J Neurol Neurosurg Psychiatry 76:1211-1216 doi:10.1136/jnnp.2004.045237
  • Paper

How useful is [123I]β-CIT SPECT in clinical practice?

  1. J Eerola1,
  2. P J Tienari1,
  3. S Kaakkola1,
  4. P Nikkinen2,
  5. J Launes1
  1. 1Department of Neurology, Helsinki University Central Hospital, Helsinki, Finland
  2. 2HUSLAB, Division of Clinical Physiology and Nuclear Medicine, Helsinki University Central Hospital
  1. Correspondence to:
 Dr Johanna Eerola
 Department of Neurology, HUCH, PO Box 340, FIN-00029 HUS, Helsinki, Finland;
  • Received 10 May 2004
  • Accepted 18 December 2004
  • Revised 16 December 2004


Objective: To assess the accuracy and clinical usefulness of [123I]β-CIT (2β-carbomethoxy-3β-(4-iodophenyl)tropane) SPECT in the differential diagnosis of Parkinson’s disease.

Subjects: 185 consecutive patients with symptoms of movement disorder were studied. The diagnoses were Parkinson’s disease (92), essential tremor (16), vascular parkinsonism (15), various Parkinson plus syndromes (P+) (12), dementia with Lewy bodies (DLB) (5), dystonia (5), drug induced movement disorder (12), and other diagnoses (8). A reference group (psychogenic parkinsonism) comprised 20 subjects with complaints suggesting extrapyramidal disease but with no unequivocal signs on clinical examination and no abnormalities on brain imaging.

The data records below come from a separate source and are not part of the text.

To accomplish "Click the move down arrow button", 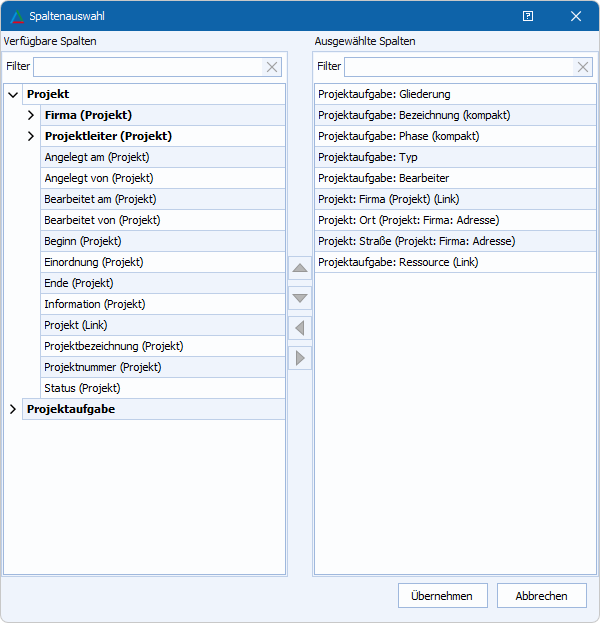I will [x=300, y=298].
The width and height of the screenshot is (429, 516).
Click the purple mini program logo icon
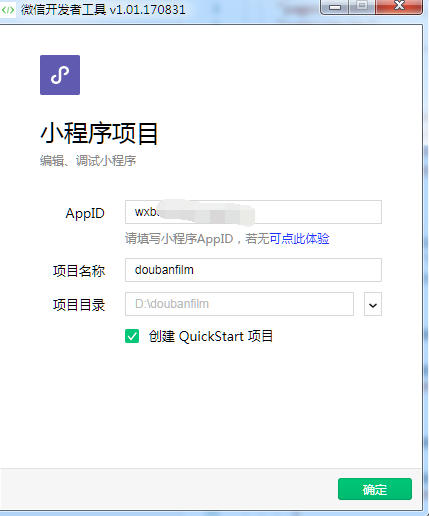pos(60,75)
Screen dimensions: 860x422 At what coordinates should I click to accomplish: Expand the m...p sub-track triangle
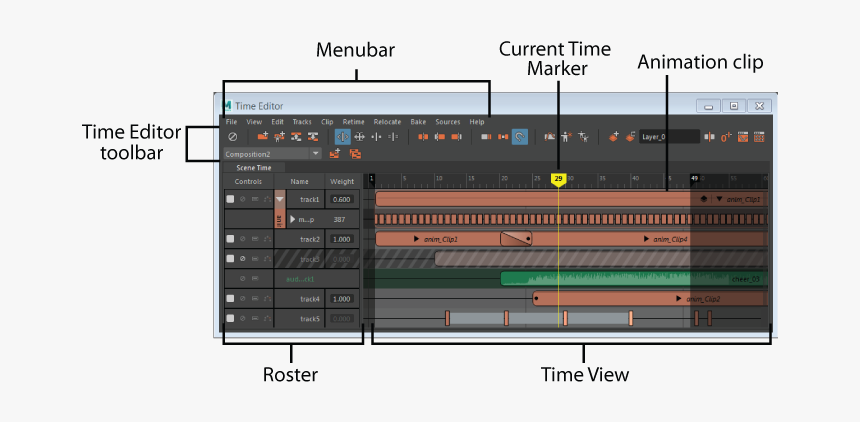[292, 219]
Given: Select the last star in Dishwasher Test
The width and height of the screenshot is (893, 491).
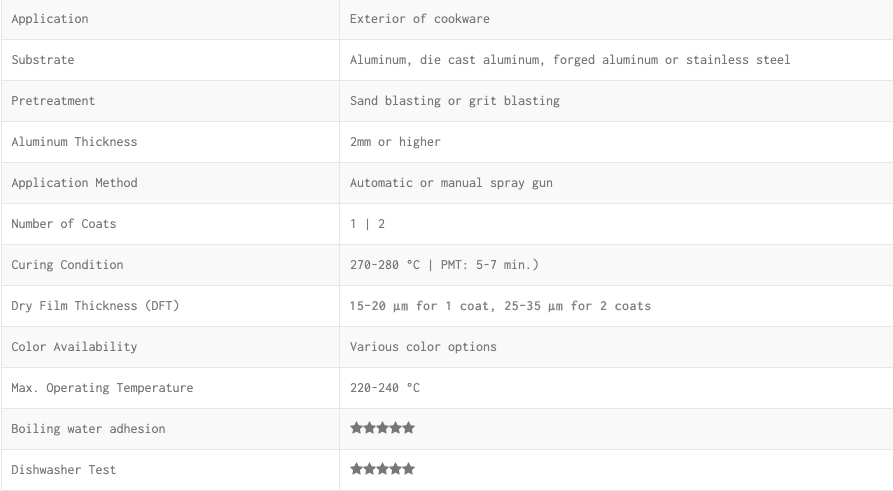Looking at the screenshot, I should 408,469.
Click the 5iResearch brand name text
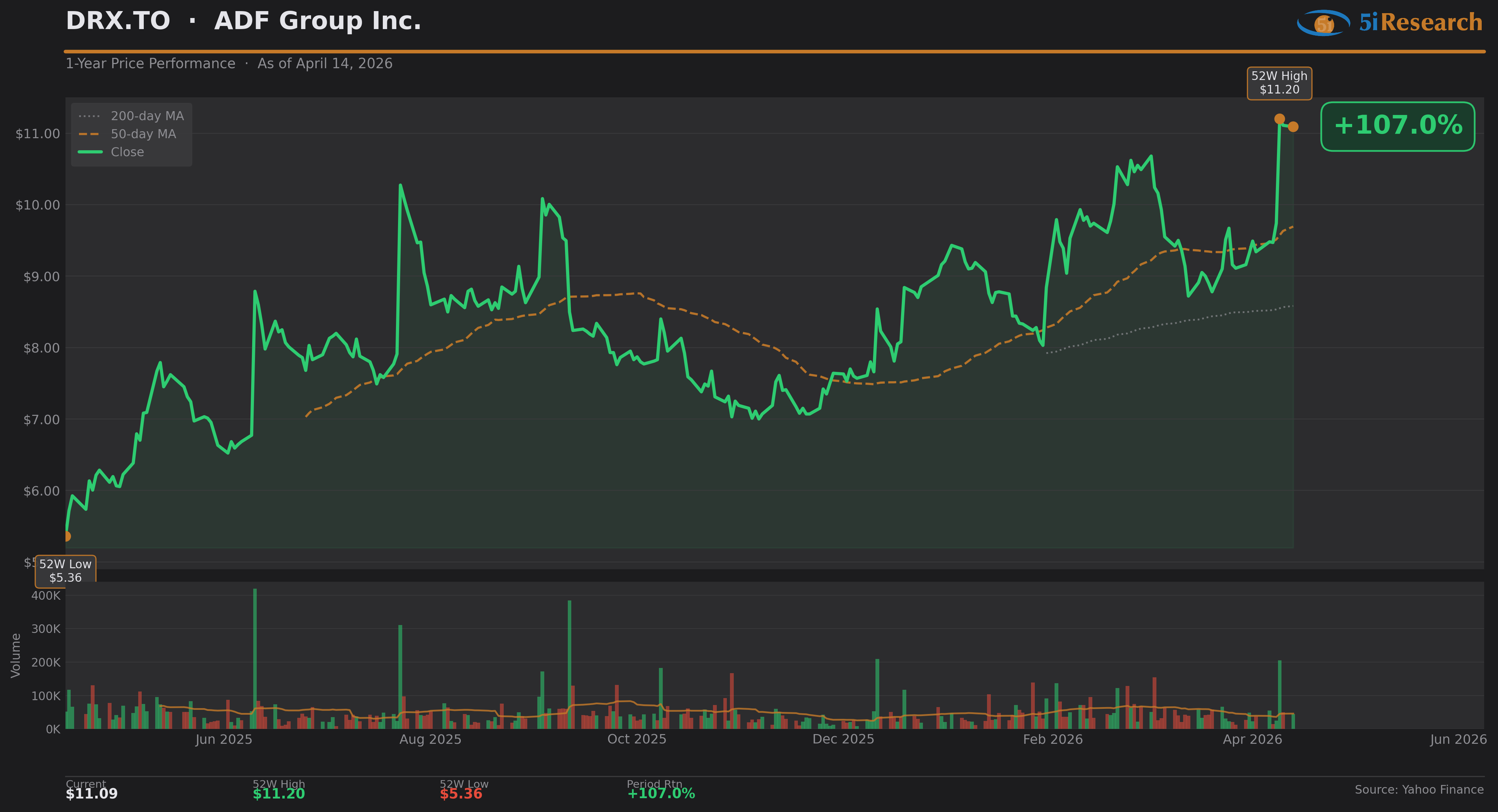The height and width of the screenshot is (812, 1498). (x=1420, y=23)
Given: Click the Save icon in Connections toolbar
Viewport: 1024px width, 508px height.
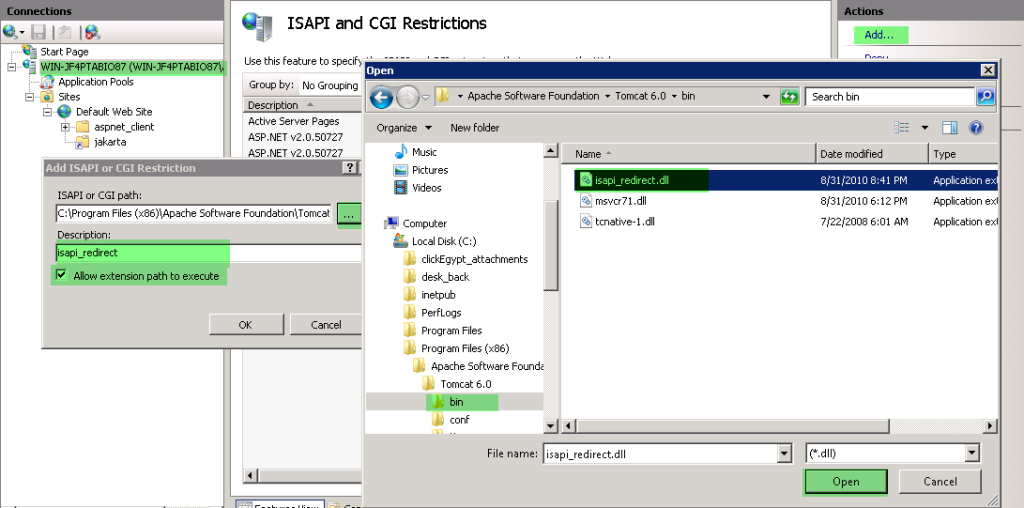Looking at the screenshot, I should click(x=39, y=32).
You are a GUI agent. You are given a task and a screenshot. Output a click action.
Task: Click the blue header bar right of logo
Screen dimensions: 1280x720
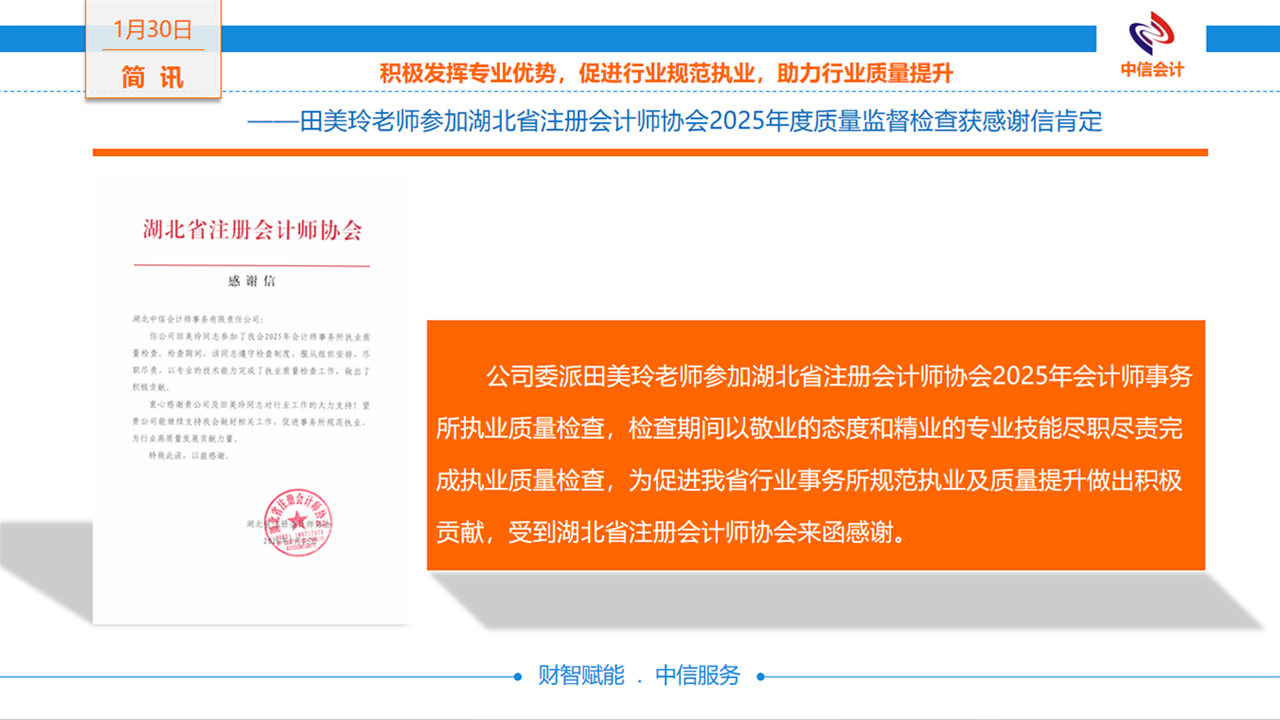(x=1242, y=38)
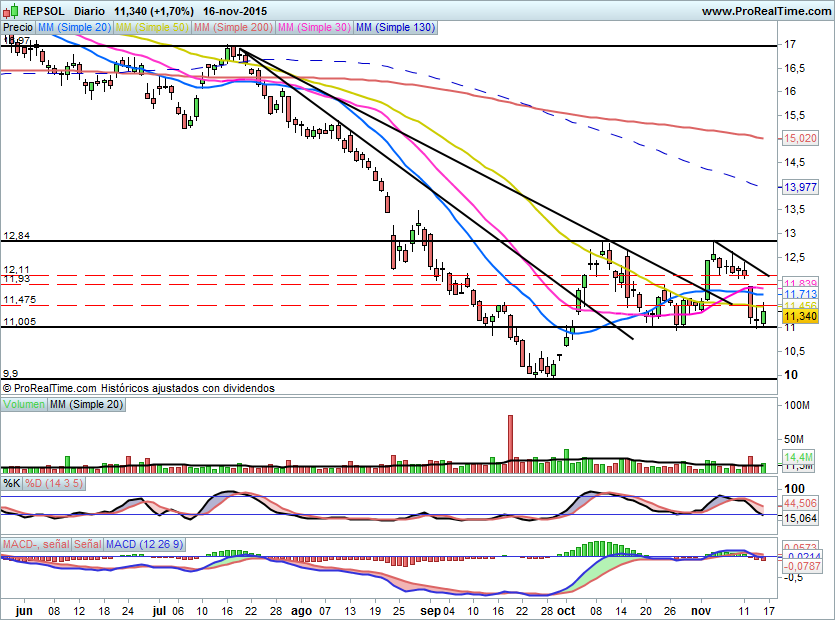The width and height of the screenshot is (835, 620).
Task: Select the 13,977 price tag on axis
Action: [802, 187]
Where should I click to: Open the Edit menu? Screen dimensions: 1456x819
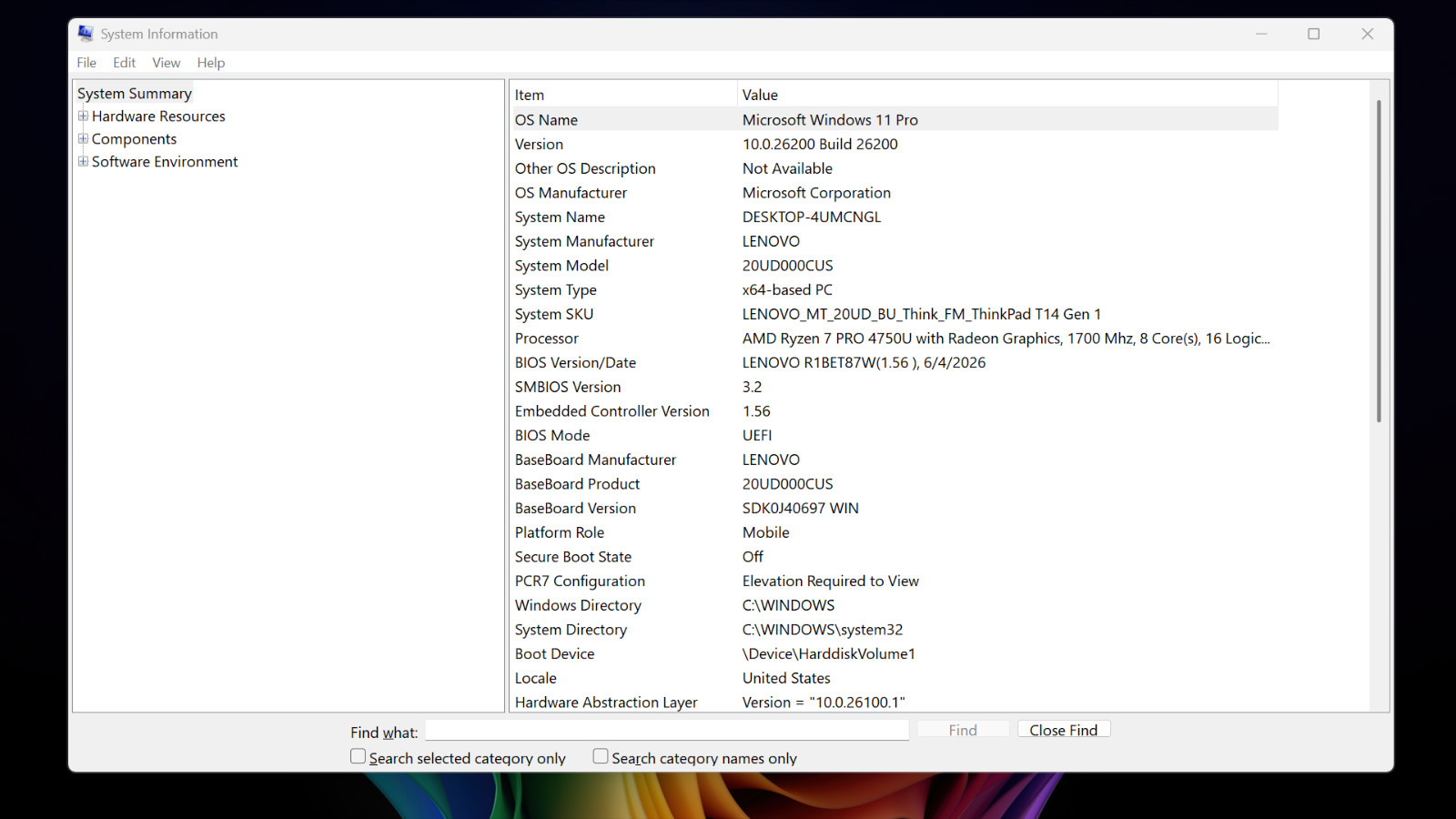[x=125, y=63]
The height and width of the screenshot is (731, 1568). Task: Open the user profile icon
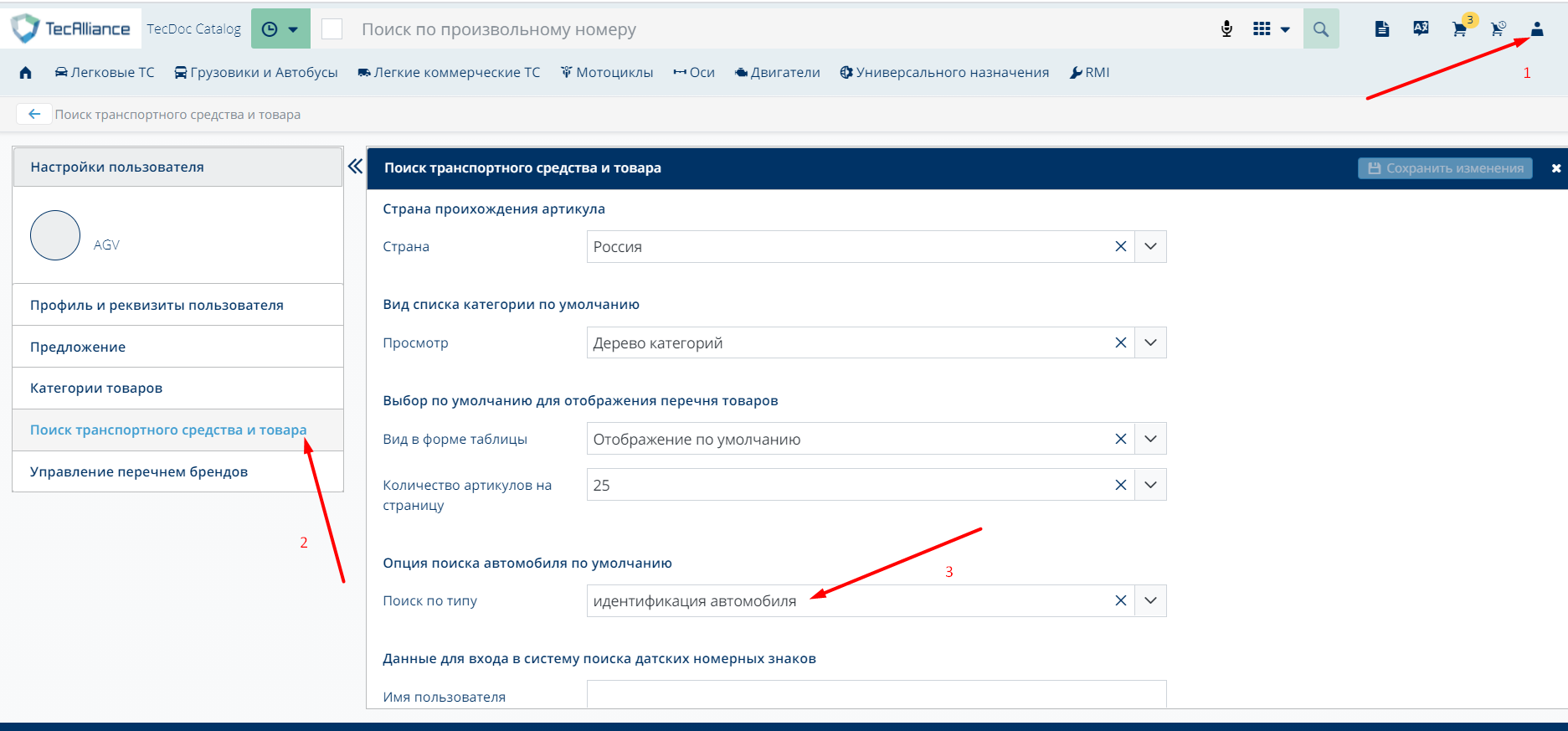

Results: β-CIT uptake was significantly lower in the whole striatum as well as separately in the putamen and in the caudate nucleus in Parkinson’s disease than in the reference group or in drug induced movement disorder, essential tremor, or dystonia. The uptake of β-CIT in the vascular parkinsonism group was heterogeneous and mean β-CIT uptake fell between the reference group and the Parkinson’s disease group. In the P+ and DLB groups the striatal uptake ratios overlapped those of the Parkinson’s disease group.

Conclusions: [123I]β-CIT SPECT may not be as useful a tool in the clinical differential diagnosis of Parkinson’s disease as was previously believed, but it was 100% sensitive and specific for the diagnosis in younger patients (age <55 years). In older patients (age >55 years) specificity was substantially lower (68.5%). This differential specificity reflected the different distribution of differential diagnostic disorders (P+, DLB, vascular parkinsonism) in the older and younger age groups.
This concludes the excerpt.